Le mentalisme et son refus
En conclusion, Pascale Gillot reprend la distinction, exposée par Vincent Descombes [4], entre deux branches opposées de la philosophie de l’esprit : une branche mentaliste et représentationniste selon laquelle l’opposition entre l’intérieur et l’extérieur est pertinente, et une branche non mentaliste et externaliste, pour laquelle l’esprit est à comprendre à partir d’un contexte social et linguistique (holisme inspiré de Charles S. Peirce, Ludwig Wittgenstein et Gilbert Ryle). La question qui permet d’établir cette distinction étant : où placez-vous l’esprit ? L’auteur semble suggérer que cette seconde branche, affranchie du cartésianisme, se rapprocherait de la philosophie de l’esprit spinoziste. Or, rien n’est moins sûr, parce que soutenir une thèse holistique du mental, ce n’est pas seulement refuser la localisation de l’esprit, ainsi que son fonctionnement représentationniste, c’est aussi considérer que l’esprit a une dimension socialement instituée et normative et on ne voit pas comment cette thèse pourrait s’accorder avec celle de lois causales de la pensée. Autrement dit, il y a sans doute une incompatibilité entre penser l’esprit par rapport aux institutions sociales, qui proposent des règles et fournissent à l’agent des raisons, et vouloir décrire le fonctionnement de l’esprit en termes de causalité. Cela reviendrait à confondre raisons et causes.
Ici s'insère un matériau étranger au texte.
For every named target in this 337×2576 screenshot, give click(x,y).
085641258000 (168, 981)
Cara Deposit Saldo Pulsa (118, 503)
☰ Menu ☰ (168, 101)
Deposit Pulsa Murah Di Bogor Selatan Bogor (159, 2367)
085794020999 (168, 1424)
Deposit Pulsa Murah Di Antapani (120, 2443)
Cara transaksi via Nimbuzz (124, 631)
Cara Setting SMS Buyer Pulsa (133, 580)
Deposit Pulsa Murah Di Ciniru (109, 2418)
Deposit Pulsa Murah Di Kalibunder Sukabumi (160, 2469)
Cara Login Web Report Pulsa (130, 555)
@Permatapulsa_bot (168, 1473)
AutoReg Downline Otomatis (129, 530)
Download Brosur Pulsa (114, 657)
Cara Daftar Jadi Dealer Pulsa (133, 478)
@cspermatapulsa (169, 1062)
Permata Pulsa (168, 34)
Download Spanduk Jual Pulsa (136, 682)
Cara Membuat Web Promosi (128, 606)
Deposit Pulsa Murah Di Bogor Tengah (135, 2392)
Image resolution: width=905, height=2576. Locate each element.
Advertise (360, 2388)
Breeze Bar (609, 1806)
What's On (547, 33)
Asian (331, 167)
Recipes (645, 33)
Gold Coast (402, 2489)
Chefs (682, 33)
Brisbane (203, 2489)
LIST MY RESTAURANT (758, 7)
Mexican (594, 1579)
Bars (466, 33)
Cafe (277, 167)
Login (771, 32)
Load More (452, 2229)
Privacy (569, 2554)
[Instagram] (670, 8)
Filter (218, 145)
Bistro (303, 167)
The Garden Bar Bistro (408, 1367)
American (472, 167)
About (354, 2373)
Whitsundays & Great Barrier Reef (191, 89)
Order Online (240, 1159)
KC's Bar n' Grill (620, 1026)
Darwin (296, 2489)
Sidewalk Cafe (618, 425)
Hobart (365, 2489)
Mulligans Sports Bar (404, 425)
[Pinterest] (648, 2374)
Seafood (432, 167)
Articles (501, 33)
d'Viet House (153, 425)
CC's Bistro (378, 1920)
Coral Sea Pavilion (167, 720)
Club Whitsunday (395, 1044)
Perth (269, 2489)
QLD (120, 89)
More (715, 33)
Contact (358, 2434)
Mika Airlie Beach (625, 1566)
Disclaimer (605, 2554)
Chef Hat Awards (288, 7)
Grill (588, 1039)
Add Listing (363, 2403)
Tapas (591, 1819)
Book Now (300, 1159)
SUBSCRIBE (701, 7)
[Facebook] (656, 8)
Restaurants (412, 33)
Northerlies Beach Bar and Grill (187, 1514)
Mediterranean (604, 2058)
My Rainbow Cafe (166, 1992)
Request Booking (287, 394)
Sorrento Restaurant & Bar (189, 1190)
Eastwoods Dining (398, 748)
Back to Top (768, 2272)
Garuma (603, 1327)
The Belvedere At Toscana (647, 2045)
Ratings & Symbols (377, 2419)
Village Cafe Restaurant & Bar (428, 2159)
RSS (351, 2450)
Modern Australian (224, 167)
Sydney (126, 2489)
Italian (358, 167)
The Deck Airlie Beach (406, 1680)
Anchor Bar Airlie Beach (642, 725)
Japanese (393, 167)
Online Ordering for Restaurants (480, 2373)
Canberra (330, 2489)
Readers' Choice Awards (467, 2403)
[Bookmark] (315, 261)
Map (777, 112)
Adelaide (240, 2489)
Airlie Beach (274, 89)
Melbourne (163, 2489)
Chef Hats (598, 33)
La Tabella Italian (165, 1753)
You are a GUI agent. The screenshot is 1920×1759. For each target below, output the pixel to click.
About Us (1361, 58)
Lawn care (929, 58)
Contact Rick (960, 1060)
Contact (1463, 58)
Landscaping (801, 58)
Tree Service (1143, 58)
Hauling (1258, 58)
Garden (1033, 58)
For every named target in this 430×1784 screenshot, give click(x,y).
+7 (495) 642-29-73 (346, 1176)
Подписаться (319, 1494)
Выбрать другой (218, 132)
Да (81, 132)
Pascale Gillot suggère que toutes les philosophies de l’esprit post-cartésiennes formulent des critiques internes au cartésianisme. Pourtant, l’externalisme anti-mentaliste semble bien être un refus frontal, celui d’une philosophie de l’esprit qui refuse de prendre le titre de science. En suivant encore la distinction faite par Vincent Descombes, on opposerait les philosophies de l’esprit qui revendiquent le titre de science et qui proposent des modèles pour penser l’esprit et orienter les recherches empiriques (les sciences cognitives) à celles qui refusent de le faire parce qu’elles s’en tiennent à une enquête conceptuelle. Ces dernières, comme le montre d’ailleurs Pascale Gillot à propos de Gilbert Ryle, ont parfois rompu avec le cartésianisme en éliminant le problème du rapport entre le corps et l’esprit.